▶ BRIEF: Where the records below show a line containing "Click the LOKAL legend button", start copying; end with the line containing "You are a computer-use agent. The", and copy it too.

· · ·

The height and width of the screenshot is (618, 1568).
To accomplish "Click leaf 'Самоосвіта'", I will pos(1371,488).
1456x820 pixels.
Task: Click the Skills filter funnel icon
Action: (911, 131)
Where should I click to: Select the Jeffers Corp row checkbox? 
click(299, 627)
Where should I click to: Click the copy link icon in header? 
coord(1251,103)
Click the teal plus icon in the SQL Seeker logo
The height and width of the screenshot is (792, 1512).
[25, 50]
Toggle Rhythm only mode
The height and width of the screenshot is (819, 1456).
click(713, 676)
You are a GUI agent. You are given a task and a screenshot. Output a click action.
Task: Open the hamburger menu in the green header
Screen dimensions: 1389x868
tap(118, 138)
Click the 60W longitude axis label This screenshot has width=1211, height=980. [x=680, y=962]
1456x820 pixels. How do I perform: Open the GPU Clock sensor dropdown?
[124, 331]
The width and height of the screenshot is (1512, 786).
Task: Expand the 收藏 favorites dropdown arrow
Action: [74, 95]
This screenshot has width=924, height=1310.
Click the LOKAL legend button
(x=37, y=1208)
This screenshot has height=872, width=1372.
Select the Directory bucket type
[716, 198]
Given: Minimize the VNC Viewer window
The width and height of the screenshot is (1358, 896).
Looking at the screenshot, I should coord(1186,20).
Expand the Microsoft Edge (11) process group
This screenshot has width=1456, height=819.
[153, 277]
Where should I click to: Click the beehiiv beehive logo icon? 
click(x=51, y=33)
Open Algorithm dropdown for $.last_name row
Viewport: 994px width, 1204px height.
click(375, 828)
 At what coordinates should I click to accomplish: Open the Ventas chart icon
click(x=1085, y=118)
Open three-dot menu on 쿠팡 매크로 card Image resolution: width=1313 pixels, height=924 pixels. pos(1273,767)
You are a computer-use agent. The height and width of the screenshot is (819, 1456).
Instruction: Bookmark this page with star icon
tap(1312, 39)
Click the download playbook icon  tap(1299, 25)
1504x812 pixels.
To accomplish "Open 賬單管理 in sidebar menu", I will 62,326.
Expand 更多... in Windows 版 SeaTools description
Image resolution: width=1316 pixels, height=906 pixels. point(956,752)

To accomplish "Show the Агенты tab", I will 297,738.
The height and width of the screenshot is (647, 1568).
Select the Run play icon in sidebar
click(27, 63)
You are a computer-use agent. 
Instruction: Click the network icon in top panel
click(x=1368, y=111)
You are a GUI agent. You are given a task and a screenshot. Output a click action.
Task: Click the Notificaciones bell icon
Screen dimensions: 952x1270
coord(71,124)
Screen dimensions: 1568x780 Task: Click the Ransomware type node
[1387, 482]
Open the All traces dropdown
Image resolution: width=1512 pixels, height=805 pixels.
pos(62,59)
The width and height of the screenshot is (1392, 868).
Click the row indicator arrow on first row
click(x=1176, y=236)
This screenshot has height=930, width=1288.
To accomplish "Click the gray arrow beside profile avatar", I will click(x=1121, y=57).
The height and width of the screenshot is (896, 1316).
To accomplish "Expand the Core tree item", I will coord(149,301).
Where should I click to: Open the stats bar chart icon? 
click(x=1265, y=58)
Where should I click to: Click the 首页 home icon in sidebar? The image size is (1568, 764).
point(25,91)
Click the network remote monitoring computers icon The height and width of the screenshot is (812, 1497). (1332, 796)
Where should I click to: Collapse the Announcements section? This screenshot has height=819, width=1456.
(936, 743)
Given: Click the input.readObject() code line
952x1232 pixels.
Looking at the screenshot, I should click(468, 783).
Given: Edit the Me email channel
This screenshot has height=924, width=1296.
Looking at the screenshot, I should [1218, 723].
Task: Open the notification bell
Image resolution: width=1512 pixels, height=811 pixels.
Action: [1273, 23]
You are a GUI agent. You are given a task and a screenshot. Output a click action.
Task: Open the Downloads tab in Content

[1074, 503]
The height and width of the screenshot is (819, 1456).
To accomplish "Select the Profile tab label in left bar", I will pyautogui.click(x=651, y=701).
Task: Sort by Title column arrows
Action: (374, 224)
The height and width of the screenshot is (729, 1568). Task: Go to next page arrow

· · ·

▶ RESPONSE BOX:
Click the LOKAL legend button
(x=37, y=1208)
This screenshot has height=872, width=1372.
Select the Directory bucket type
[716, 198]
Given: Minimize the VNC Viewer window
The width and height of the screenshot is (1358, 896).
Looking at the screenshot, I should coord(1186,20).
Expand the Microsoft Edge (11) process group
This screenshot has width=1456, height=819.
[153, 277]
Where should I click to: Click the beehiiv beehive logo icon? 
click(x=51, y=33)
Open Algorithm dropdown for $.last_name row
Viewport: 994px width, 1204px height.
click(375, 828)
 At what coordinates should I click to accomplish: Open the Ventas chart icon
click(x=1085, y=118)
Open three-dot menu on 쿠팡 매크로 card Image resolution: width=1313 pixels, height=924 pixels. pos(1273,767)
You are a computer-use agent. The height and width of the screenshot is (819, 1456).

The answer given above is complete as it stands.